#### Prompt
Copy each entry verbatim, excluding its images.
***** Raw data *****
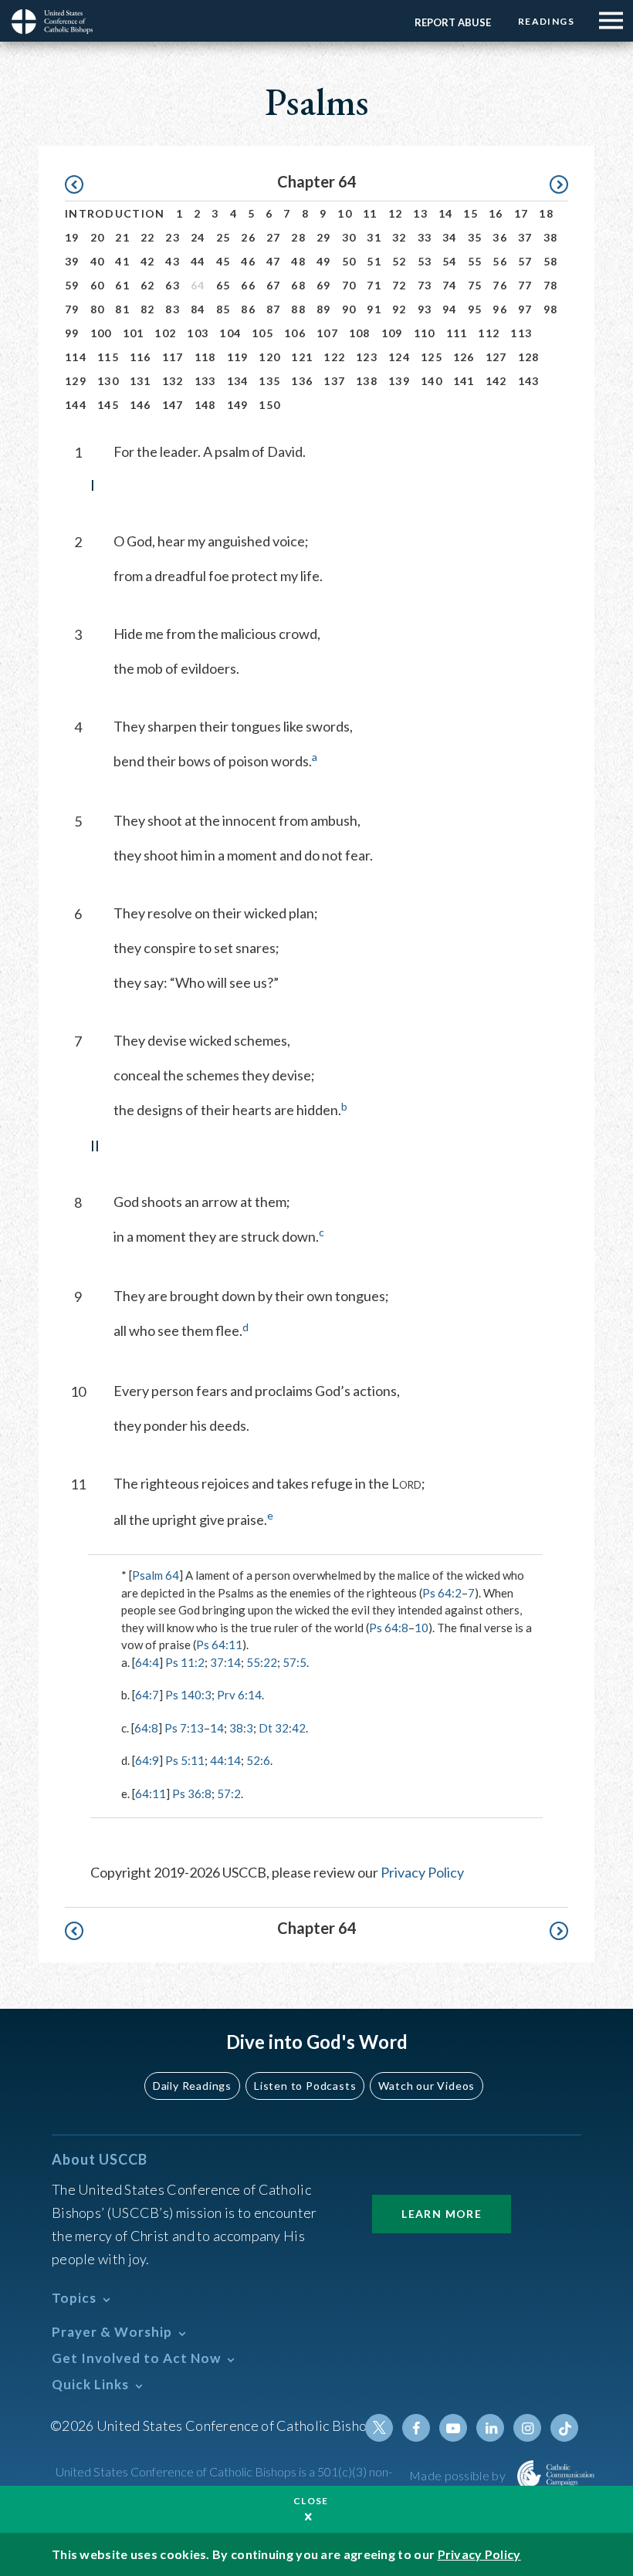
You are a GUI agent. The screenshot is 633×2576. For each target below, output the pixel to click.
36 (500, 237)
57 (525, 261)
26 (248, 237)
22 (147, 237)
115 (108, 356)
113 (521, 333)
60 (97, 285)
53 (425, 261)
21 (122, 237)
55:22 (261, 1662)
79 (72, 309)
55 (475, 261)
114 (75, 356)
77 (525, 285)
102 (165, 333)
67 (273, 285)
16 (496, 213)
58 (550, 261)
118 (205, 356)
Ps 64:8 (388, 1628)
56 (500, 261)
*****
#### Result of the task
You are a GUI agent. The screenshot is 633×2576. For each target below, output the pixel to click.
36 (500, 237)
57 (525, 261)
26 (248, 237)
22 (147, 237)
115 (108, 356)
113 (521, 333)
60 (97, 285)
53 (425, 261)
21 (122, 237)
55:22 (261, 1662)
79 (72, 309)
55 (475, 261)
114 (75, 356)
77 (525, 285)
102 (165, 333)
67 (273, 285)
16 (496, 213)
58 (550, 261)
118 (205, 356)
Ps 64:8 (388, 1628)
56 (500, 261)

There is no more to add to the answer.